Ich finde sowohl den filmdienst als auch epd (und nicht nur, weil ich für die schreibe und mich hier mitkritisiert fühle) sehr gut, weil sie versuchen, diese Gratwanderung zu vollbringen und sich strikt "Info-Postille"nhaftigkeit (ein völlig überzogener Vorwurf, der eher auf Zeitschriften wie "Widescreen" oder "Cinema" zutrifft) verweigern. Überhaupt: Wenn die deutschsprachigen Kinogänger Filme auf einem Niveau rezipieren, dass die "Cinema" zur auflagenstärksten Filmpublikation macht, dann sind die beiden konfessionellen Zeitschriften geradezu ein Fels in der Brandung.

Dass eine wirklich anspruchsvolle cineastische Publikation in Deutschland nie lange durchhalten konnte oder es nie zu wirklich bedeutender Auflagenstärke gebracht hat, sollte eher zu denken geben.

Der Vorwurf klingt mir also insgesamt etwas zu "weltfremd" und die Spekulation um die Auszeichnung in Korrelation zur Verbandsmitgliedschaft ein wenig zu verschwörungstheoretisch. Es wäre besser, so etwas würde durch Fakten belegt anstatt es als unbewiesene Spekulation zu veröffentlichen (journalistiscche Grundregel!). Damit ist der Filmpublizistik nämlich auch nicht besonders gedient.

P.S. "Dass die nicht den mindesten Maßstab haben für das Schreiben über Film, das Nachdenken über Film, für intellektuelles, sprachliches Niveau, Anschlüsse an, Zugänge zu Welt und Kino überhaupt." ... Das ist/kling so arrogant, dass sich jeder Kommentar dazu erübrigt. :-(


knoerer, Donnerstag, 25. August 2005, 19:15
Nun, so ganz scheint sich der Kommentar nicht erübrigt zu haben. Ich bleibe - wie erwähnt und nicht zu unterschlagen: cum grano salis - auch dabei. Wenn ich den "Film Comment" und die "Cahiers du Cinéma" als Maßstab nehme (und warum nicht, es sind die führenden filmpublizistischen Projekte), dann sind und bleiben die "epd film" und der "filmdienst" Nullitäten, intellektuell, sprachlich, in der Lust an der Erkundung des Kinos und das heißt eben auch: in der Lust, zur Kenntnis zu nehmen, was jenseits des katastrophal engen Horizonts dessen liegt, was hierzulande so durch die Mainstream-Filmwahrnehmungen schwappt. (Wiederum: Mit Ausnahmen, und natürlich gehört der Bereich, für den Du da stehst, auch dazu.) Dass ich das nur in immer derselben Schärfe wiederhole, das kannst Du arrogant nennen, ich würde aber darauf hinweisen, dass es einer Mischung aus Wut und Frustration entspringt.

◆ Bereitgestellte Daten ◆
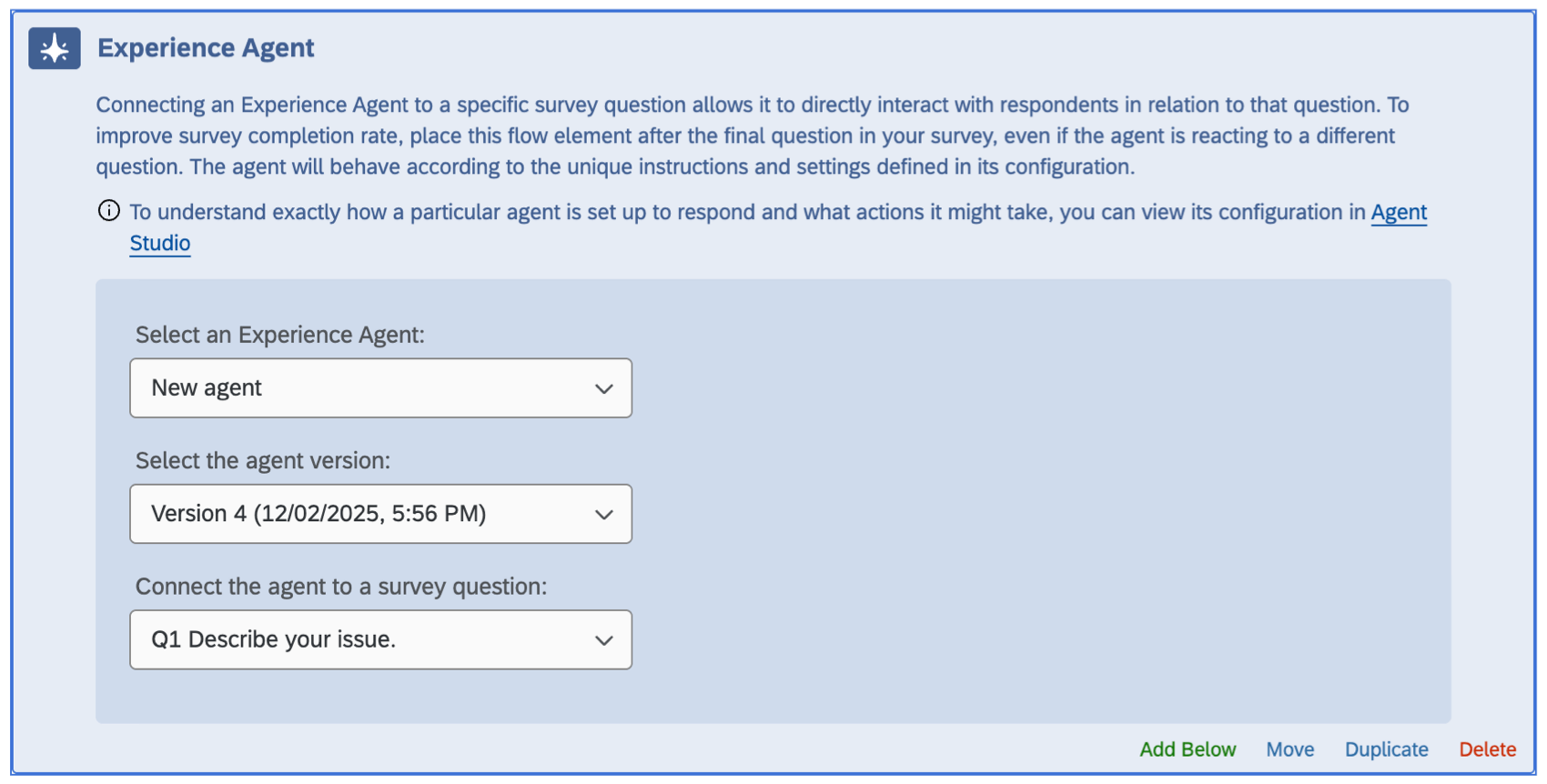Select the chevron on the agent selector
The image size is (1547, 784).
click(x=604, y=387)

◆ Zu lösende Aufgaben ◆
- 1) Geben Sie aus dem Seitenauszug über Filmzeitschriften den Abschnitt von „Dass eine wirklich“ bis einschließlich „nicht besonders gedient.“ wortgetreu aus.
- 2) Prüfen Sie, ob die folgenden Aussagen mit dem Seitenauszug über Filmzeitschriften übereinstimmen. Antworten Sie jeweils mit Ja oder Nein und zitieren Sie die entscheidenden Worte des Seitenauszugs genau.
(a) „Film Comment“ und „Cahiers du Cinéma“ werden als die führenden filmpublizistischen Projekte bezeichnet.
(b) Der Beitrag von knoerer ist auf Freitag, den 26. August 2005, datiert.
(c) knoerer führt die Schärfe seiner Wiederholungen auf eine Mischung aus Wut und Frustration zurück.

◆ Lösungen im Einzelnen ◆
- 1)
Dass eine wirklich anspruchsvolle cineastische Publikation in Deutschland nie lange durchhalten konnte oder es nie zu wirklich bedeutender Auflagenstärke gebracht hat, sollte eher zu denken geben.

Der Vorwurf klingt mir also insgesamt etwas zu "weltfremd" und die Spekulation um die Auszeichnung in Korrelation zur Verbandsmitgliedschaft ein wenig zu verschwörungstheoretisch. Es wäre besser, so etwas würde durch Fakten belegt anstatt es als unbewiesene Spekulation zu veröffentlichen (journalistiscche Grundregel!). Damit ist der Filmpublizistik nämlich auch nicht besonders gedient.

- 2)
(a) Ja: „es sind die führenden filmpublizistischen Projekte“
(b) Nein: „knoerer, Donnerstag, 25. August 2005, 19:15“
(c) Ja: „dass es einer Mischung aus Wut und Frustration entspringt“